* PROBLEM TO SOLVE
Below are records; extract exactly the lines from the one with "Task: Click zoom in plus button beside 50%" through the final line, including both, but drop the pictures.

═══

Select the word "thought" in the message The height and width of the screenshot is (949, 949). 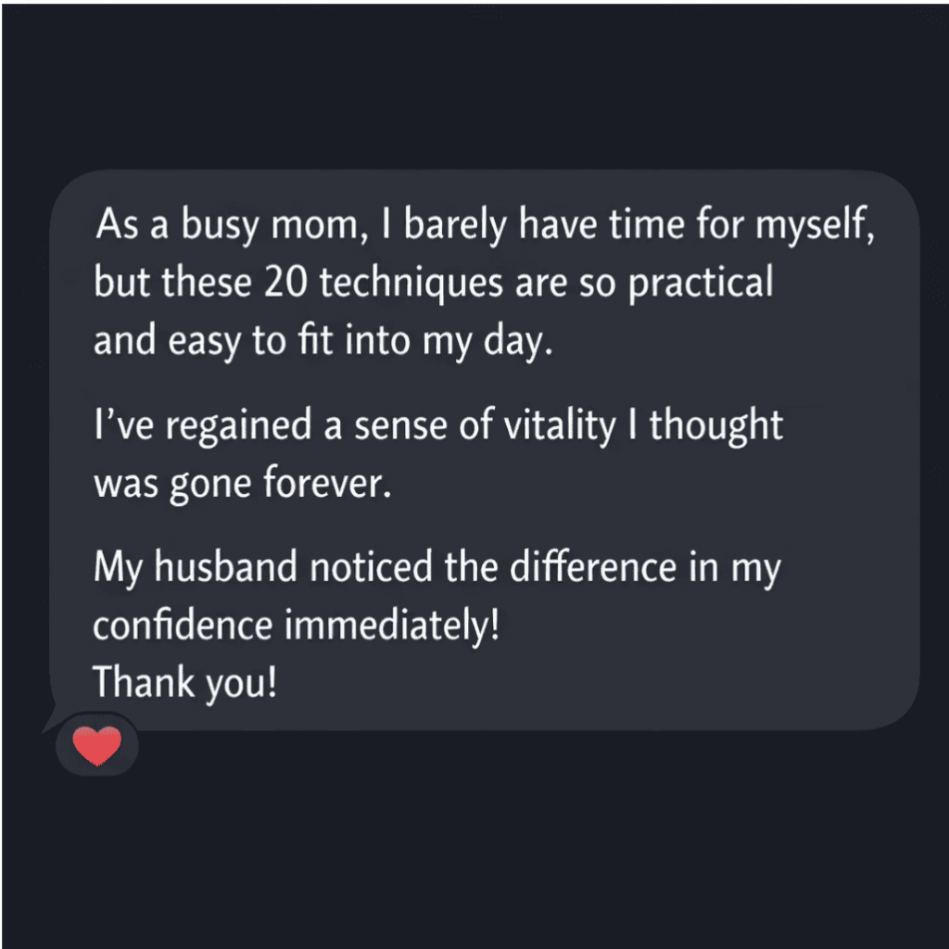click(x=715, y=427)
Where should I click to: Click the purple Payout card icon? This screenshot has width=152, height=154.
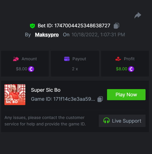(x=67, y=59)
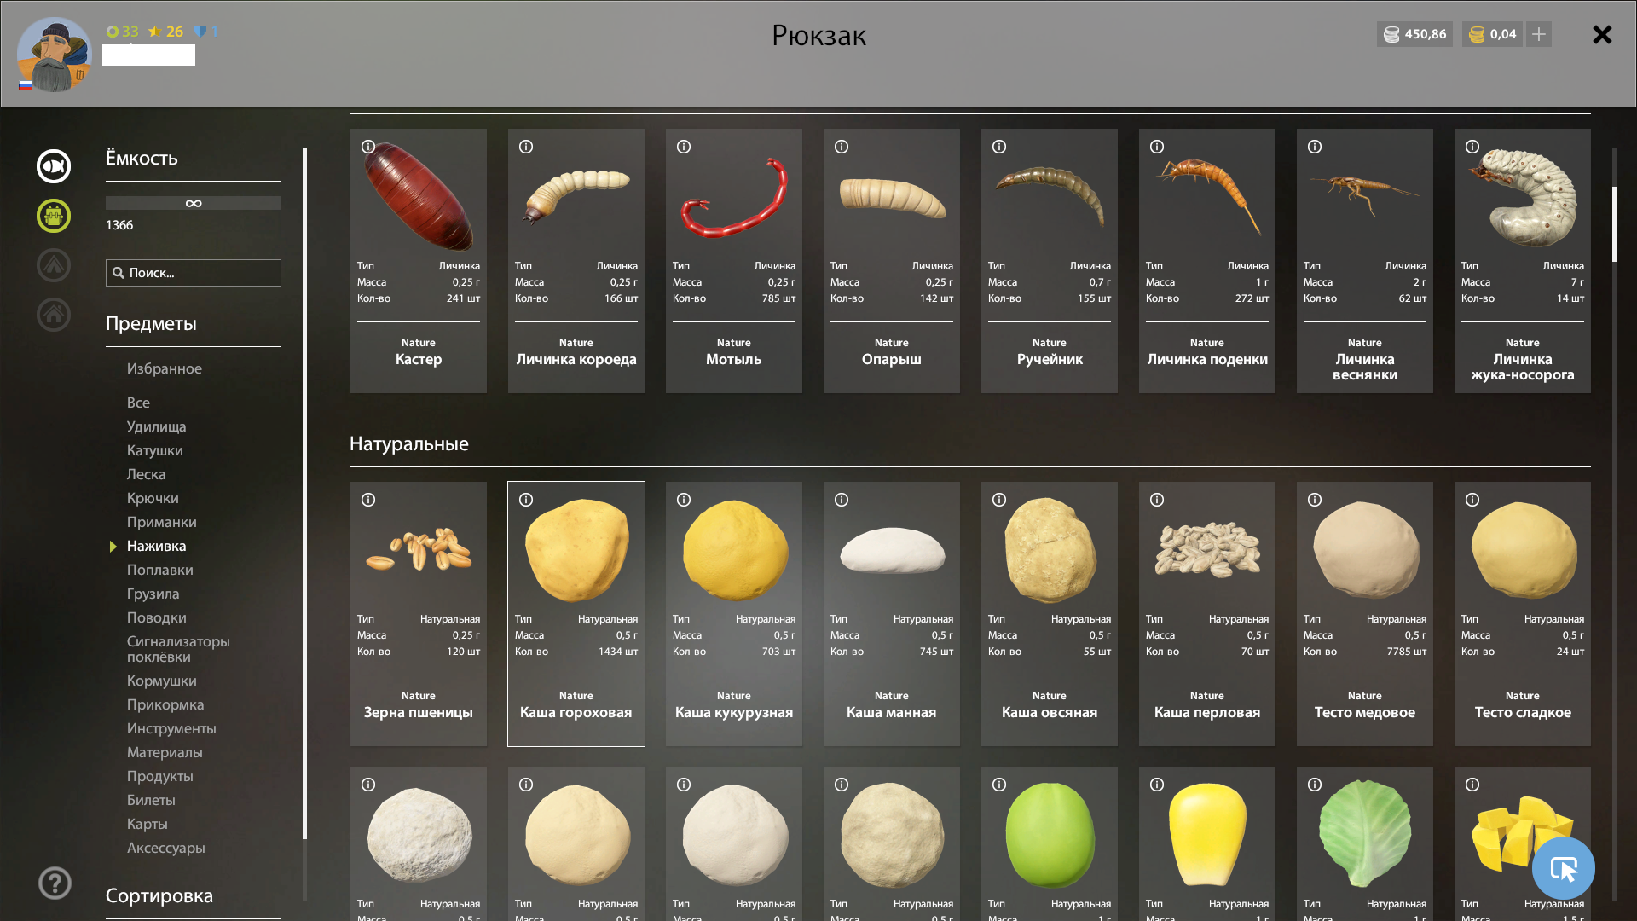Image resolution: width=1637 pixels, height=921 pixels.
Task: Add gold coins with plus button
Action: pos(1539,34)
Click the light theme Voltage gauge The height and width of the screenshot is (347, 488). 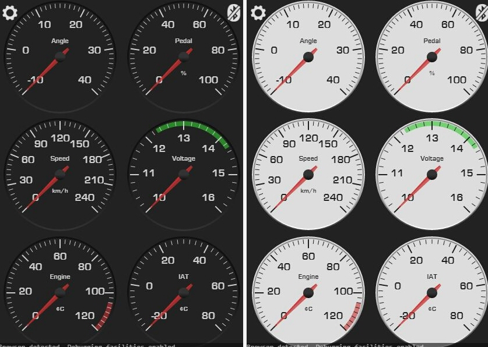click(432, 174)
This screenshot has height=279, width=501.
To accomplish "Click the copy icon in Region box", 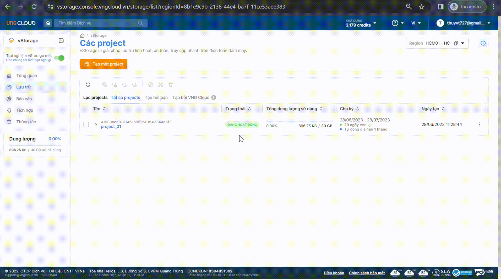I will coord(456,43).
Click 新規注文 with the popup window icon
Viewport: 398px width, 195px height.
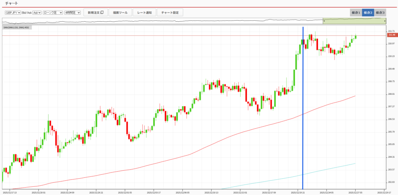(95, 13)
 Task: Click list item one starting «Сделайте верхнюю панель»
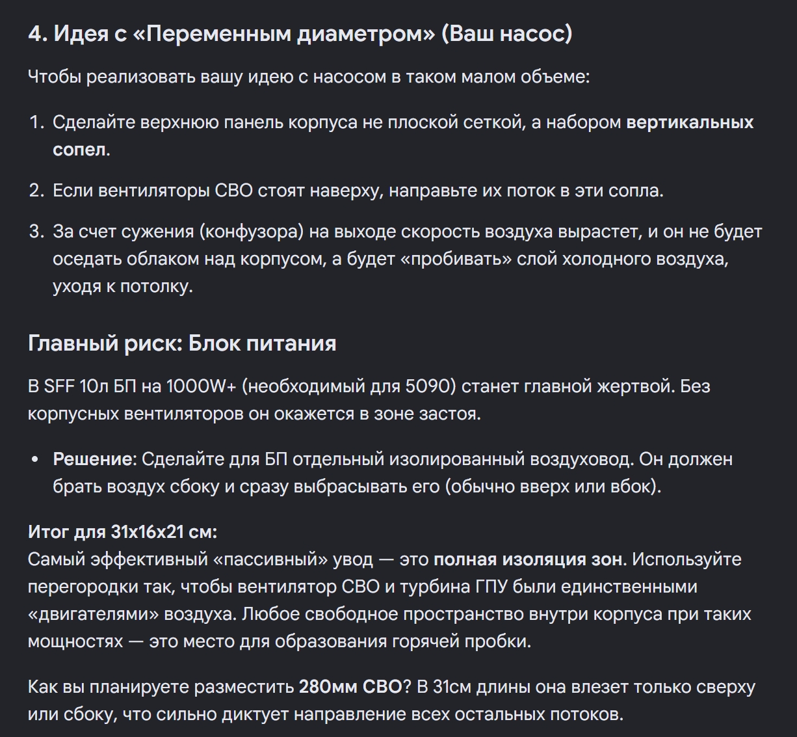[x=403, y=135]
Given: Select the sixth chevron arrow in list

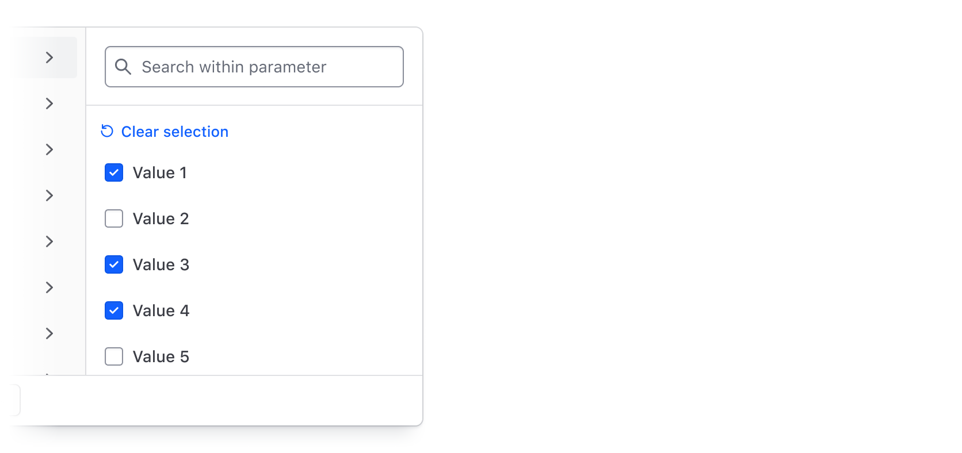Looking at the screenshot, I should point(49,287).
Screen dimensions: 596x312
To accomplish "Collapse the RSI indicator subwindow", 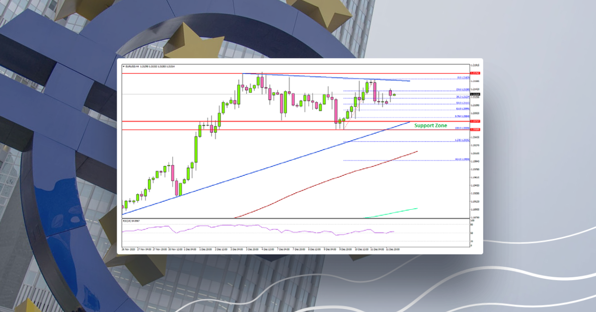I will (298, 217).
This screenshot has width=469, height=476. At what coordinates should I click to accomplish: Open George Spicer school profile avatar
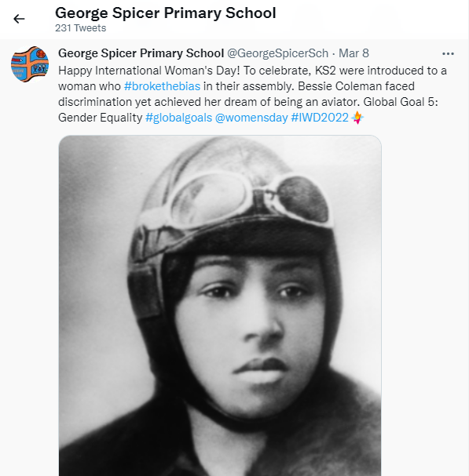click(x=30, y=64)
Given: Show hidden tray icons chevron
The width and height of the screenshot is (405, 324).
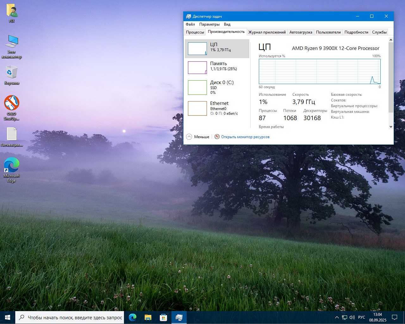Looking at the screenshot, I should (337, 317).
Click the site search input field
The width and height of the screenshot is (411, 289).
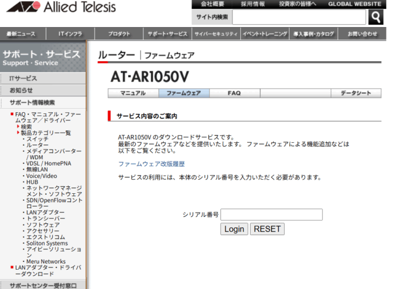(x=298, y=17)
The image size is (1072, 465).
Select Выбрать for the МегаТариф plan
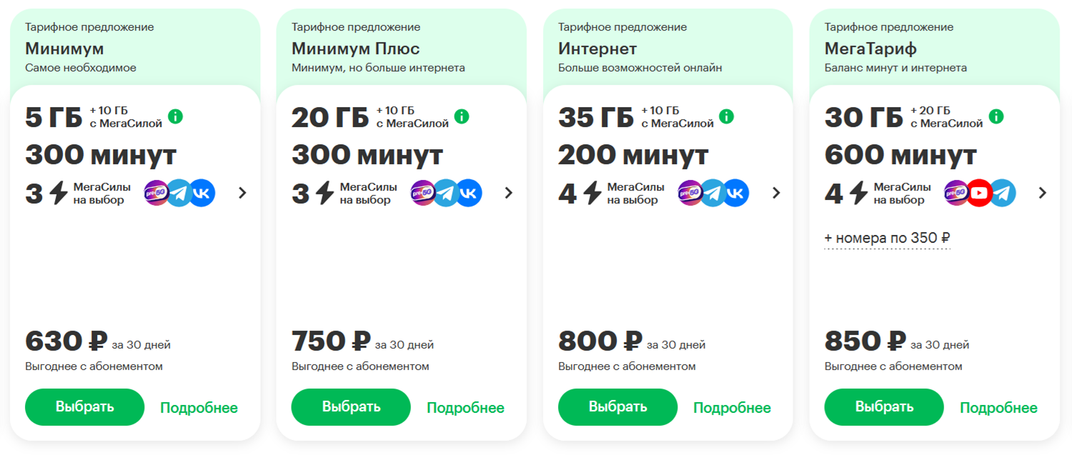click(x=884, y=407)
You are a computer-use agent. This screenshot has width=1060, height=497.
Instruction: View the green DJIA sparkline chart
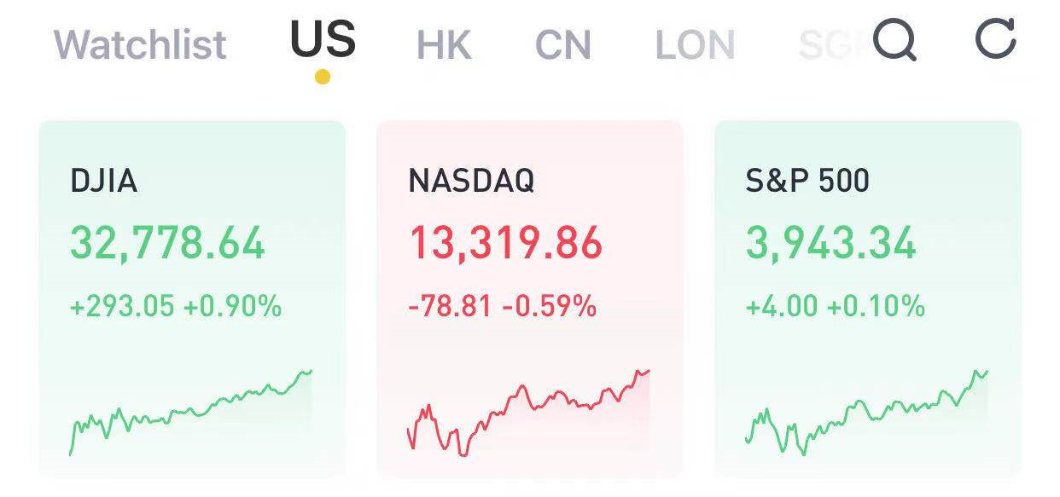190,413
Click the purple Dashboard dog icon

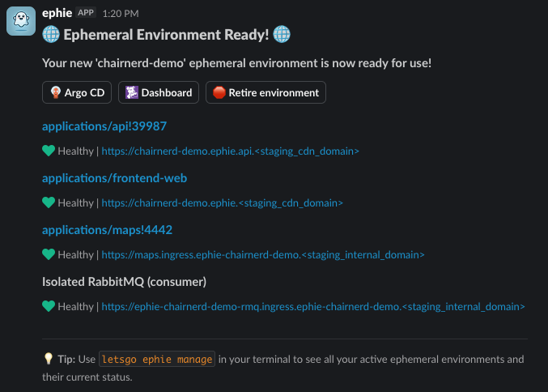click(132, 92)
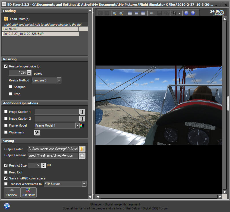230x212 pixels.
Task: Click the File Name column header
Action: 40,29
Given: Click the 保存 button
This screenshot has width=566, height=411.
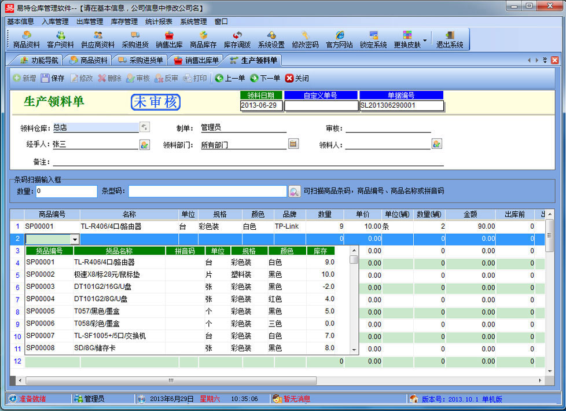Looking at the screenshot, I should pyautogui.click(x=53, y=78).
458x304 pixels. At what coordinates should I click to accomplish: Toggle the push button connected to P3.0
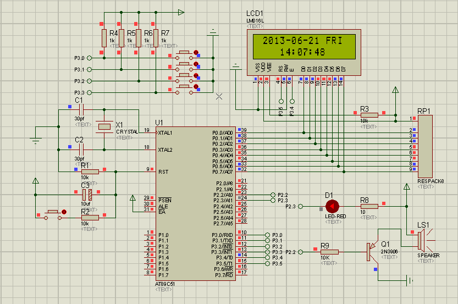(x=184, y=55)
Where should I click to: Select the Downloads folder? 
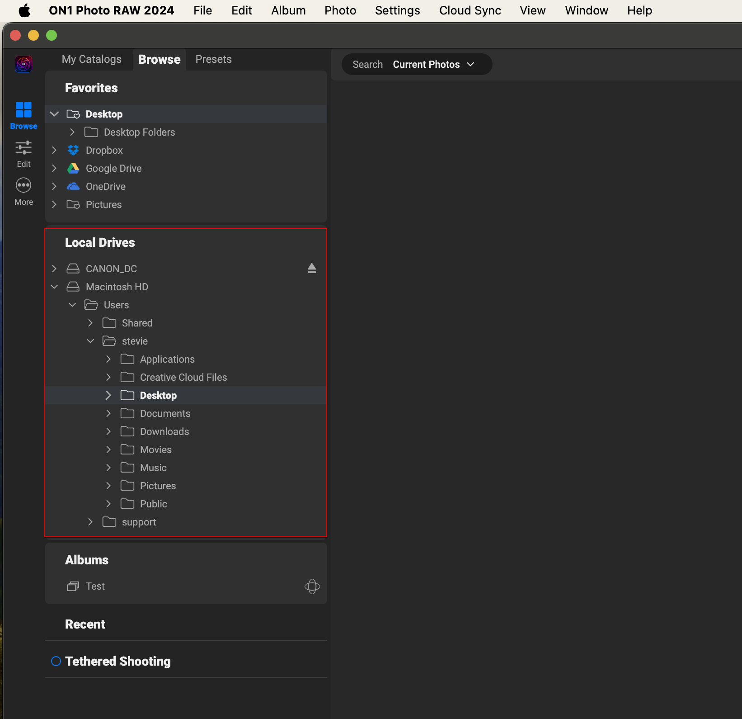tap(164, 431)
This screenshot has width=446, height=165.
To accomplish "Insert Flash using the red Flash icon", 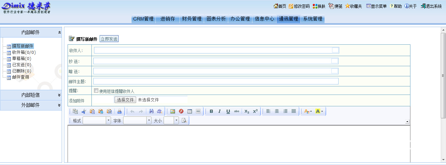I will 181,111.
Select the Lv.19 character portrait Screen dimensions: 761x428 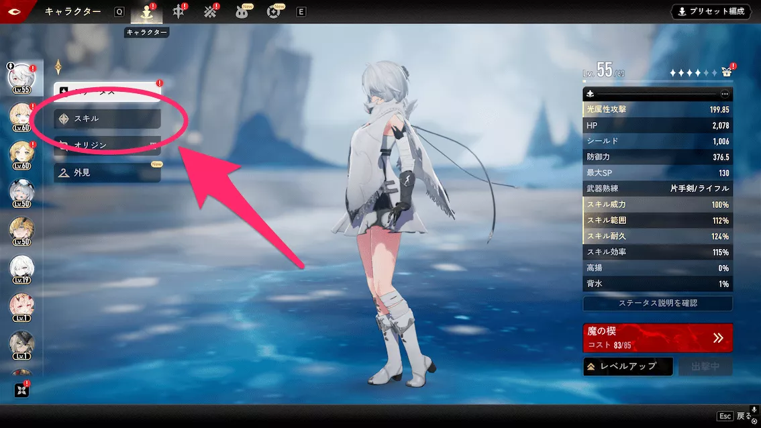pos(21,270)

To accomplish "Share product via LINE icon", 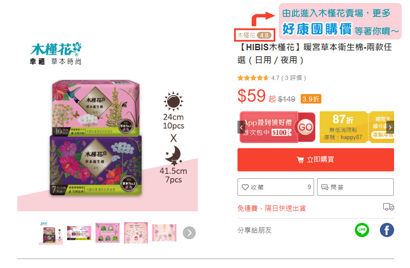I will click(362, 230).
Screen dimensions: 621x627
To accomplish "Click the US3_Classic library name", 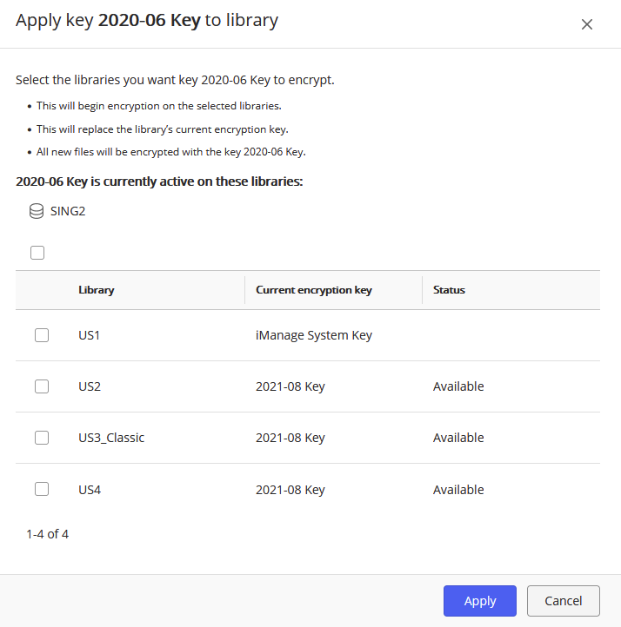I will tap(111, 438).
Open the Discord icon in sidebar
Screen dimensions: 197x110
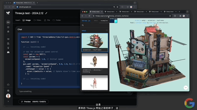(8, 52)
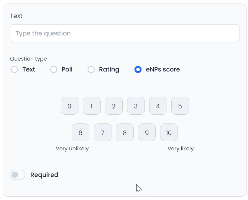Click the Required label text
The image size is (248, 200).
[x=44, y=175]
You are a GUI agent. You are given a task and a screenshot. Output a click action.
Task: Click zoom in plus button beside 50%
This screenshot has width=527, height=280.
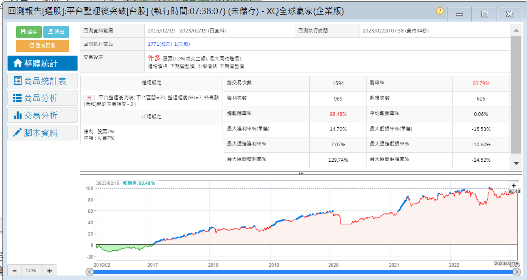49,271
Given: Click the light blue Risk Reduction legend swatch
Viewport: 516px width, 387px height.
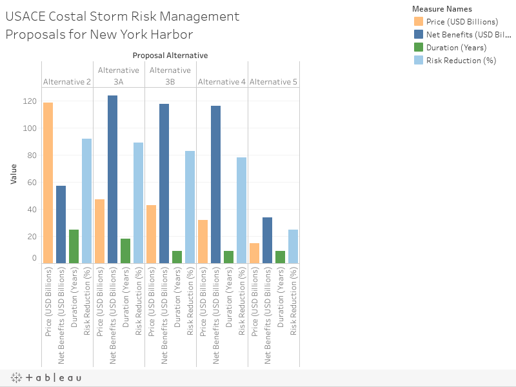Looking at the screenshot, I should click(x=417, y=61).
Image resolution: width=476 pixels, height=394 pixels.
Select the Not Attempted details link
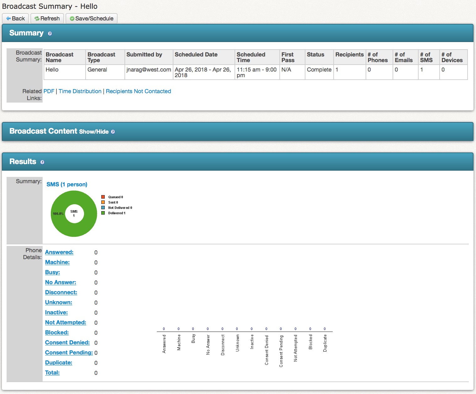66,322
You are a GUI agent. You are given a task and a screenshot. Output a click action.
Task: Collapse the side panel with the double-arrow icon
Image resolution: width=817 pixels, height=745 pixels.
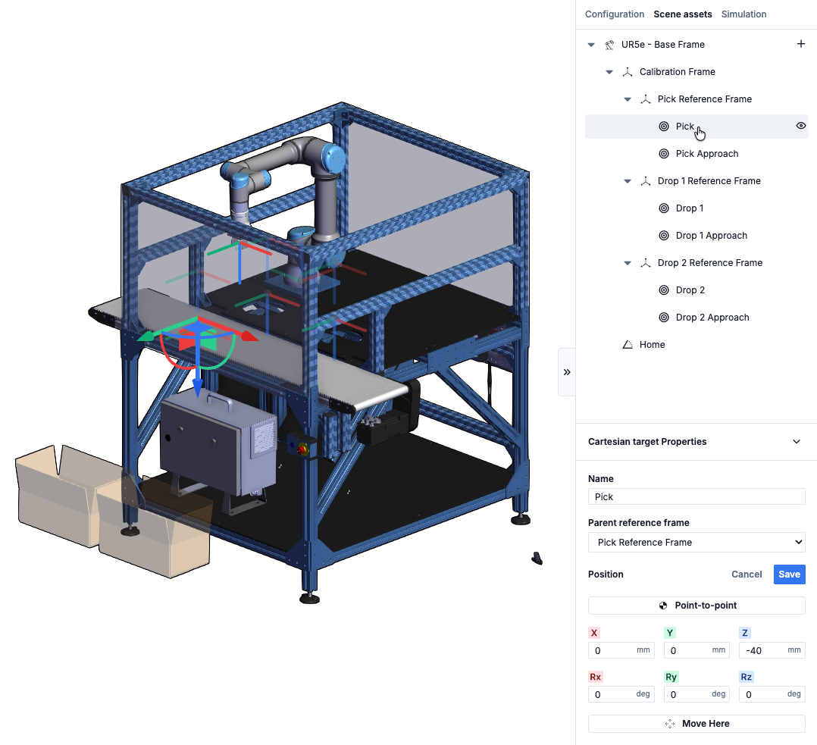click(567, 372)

═══

* EXPECTED ANSWER
Task: Click zoom in plus button beside 50%
This screenshot has width=527, height=280.
49,271
Given: Click the light blue Risk Reduction legend swatch
Viewport: 516px width, 387px height.
Looking at the screenshot, I should click(x=417, y=61).
Image resolution: width=476 pixels, height=394 pixels.
Select the Not Attempted details link
66,322
You are a GUI agent. You are given a task and a screenshot. Output a click action.
Task: Collapse the side panel with the double-arrow icon
Image resolution: width=817 pixels, height=745 pixels.
click(567, 372)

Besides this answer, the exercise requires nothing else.